Jumping the Cure Line


I imagine there is some set of etiquette rules that cripples are supposed to follow when lining up for treatments and cures, eh?

I imagine the cripples that get to go to the front of the line are those who were the guinea pigs. They’re the ones who gladly let themselves be beta tested. They dutifully spent hours and hours working out in physical therapy gyms, took part in drug tests and/or agreed to have experimental surgeries.

I guess if I were interested in checking out a treatment or cure, I would be considered a gate crasher. Because I’m about as far away from a guinea pig as one can be. I’ve always had a strong aversion to being part of any campaign to cure my crippledness for a lot of reasons. There’s nothing I find more tedious than exercising and medical compliance. God, how I hate taking time out to take a shot, change a dressing or whatever. I don’t want to fritter away precious hours of life being medically compliant unless I’ll die if I don’t. I feel the same way about exercising.

I also fear that if I come anywhere near a cure campaign, I’ll get sucked in to being an ambassador. What a horrid thought that is! I’ll be expected to become an eloquent spokesperson for why it sucks to be someone like me. That’s how these cure campaigns work. But I don’t want that kind of pressure. It’s too high of a price to pay.

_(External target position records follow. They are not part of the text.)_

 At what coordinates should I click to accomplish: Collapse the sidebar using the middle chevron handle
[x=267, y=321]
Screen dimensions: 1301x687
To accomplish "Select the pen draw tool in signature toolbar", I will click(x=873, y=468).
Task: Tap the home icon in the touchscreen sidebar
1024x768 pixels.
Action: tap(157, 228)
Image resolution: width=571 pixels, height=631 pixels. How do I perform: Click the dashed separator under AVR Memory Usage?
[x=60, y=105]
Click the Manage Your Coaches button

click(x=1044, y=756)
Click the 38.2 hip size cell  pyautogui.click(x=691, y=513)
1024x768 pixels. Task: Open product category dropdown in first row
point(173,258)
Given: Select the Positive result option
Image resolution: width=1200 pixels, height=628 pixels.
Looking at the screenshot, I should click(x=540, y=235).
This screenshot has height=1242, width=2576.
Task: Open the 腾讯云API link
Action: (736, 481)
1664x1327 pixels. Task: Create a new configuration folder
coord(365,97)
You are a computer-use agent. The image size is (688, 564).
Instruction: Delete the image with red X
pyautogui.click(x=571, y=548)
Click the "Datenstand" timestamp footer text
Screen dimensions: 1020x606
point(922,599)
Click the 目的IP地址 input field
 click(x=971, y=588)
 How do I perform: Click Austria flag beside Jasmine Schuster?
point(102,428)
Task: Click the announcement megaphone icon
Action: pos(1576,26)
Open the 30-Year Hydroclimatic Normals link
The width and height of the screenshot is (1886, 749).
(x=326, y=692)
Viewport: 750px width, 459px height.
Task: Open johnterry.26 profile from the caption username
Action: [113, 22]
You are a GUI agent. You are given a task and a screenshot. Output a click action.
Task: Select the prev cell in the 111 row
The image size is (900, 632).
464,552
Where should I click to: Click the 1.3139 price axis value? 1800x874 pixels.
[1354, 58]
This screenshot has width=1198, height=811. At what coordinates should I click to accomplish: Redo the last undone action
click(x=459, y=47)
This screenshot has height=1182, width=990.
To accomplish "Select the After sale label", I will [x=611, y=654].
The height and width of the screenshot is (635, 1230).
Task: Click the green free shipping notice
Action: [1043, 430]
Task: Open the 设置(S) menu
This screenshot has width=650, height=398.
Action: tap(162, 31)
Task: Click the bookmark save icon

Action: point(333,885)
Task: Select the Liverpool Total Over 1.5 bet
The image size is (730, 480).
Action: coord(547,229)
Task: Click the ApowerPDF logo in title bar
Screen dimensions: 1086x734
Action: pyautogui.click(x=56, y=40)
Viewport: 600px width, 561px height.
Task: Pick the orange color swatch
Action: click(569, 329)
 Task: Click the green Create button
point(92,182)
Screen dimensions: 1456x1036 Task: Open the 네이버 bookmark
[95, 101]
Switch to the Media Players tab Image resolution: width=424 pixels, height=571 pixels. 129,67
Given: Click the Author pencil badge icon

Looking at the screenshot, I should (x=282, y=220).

A cure ambassador can never behave like a jackass, or you might ruin everything for everybody else. Because an effective ambassador must be tragic, even if just subtly so. And in order to be tragic, one must be ironic. Thus, the more brave, plucky and inspiring you are, the more ironic/unjust/tragic it is that you are crippled. But deep down in our collective, charitable heart of hearts in America, nobody wants to cure a jackass. We won’t admit it, but it’s true. There’s nothing unjust about a crippled jackass. So I’d rather stay way the hell away from any cure campaign and leave myself the freedom to behave like a jackass, since I know I’m inevitably going to anyway, like everybody else.

I’m wondering about all this because the FDA approved what some call a promising drug for the treatment of spinal muscular atrophy. I think that’s what I have. I don’t know for sure because when I was a kid in the 1960s doctors just figured everybody like me had muscular dystrophy, which meant they all thought I would die by age 20. When I didn’t die by age 20, the doctors felt betrayed. They didn’t know what the hell I had. And I never cared much what my official diagnosis was. I claimed MD and moved on.

The drug is called Spinraza. They say it might at least stop or slow the progression of SMA. One of my buddies is trying it. He’s older and less crippled than I am. First off, he says he had to fight his insurance company for a year to get them to pay for it. And the Spinraza, my buddy says, is administered through a series of spinal injections.

Yikes! First you spike your blood pressure through the roof screaming at your pig-headed insurance company, and for your reward you get a series of spinal injections. I don’t know about all that. And besides, it says on the internet that the most common side effects of Spinraza include upper and lower respiratory tract infections, complete or partial collapse of a lung or lobe of a lung, constipation, headache, back pain and post-lumbar puncture syndrome.

Post-lumbar puncture syndrome? That sounds spooky. I think I’ll wait and see how my buddy does with the Spinraza. If his lungs don’t collapse and he doesn’t die from a respiratory tract infection or constipation, maybe I’ll look into it. Maybe then it will be worth the risk.
But am I worthy? Have I earned it? If I try to get in line, will I be resented by those who sacrificed their bodies, their time and their freedom to behave like a jackass to get here? Will they call the bouncer to throw me out? “Go find your own cure, ya mooch!”

I guess, under the right circumstances, I wouldn’t mind getting a bit of break from my crippledness. But I wouldn’t want to be rude about it.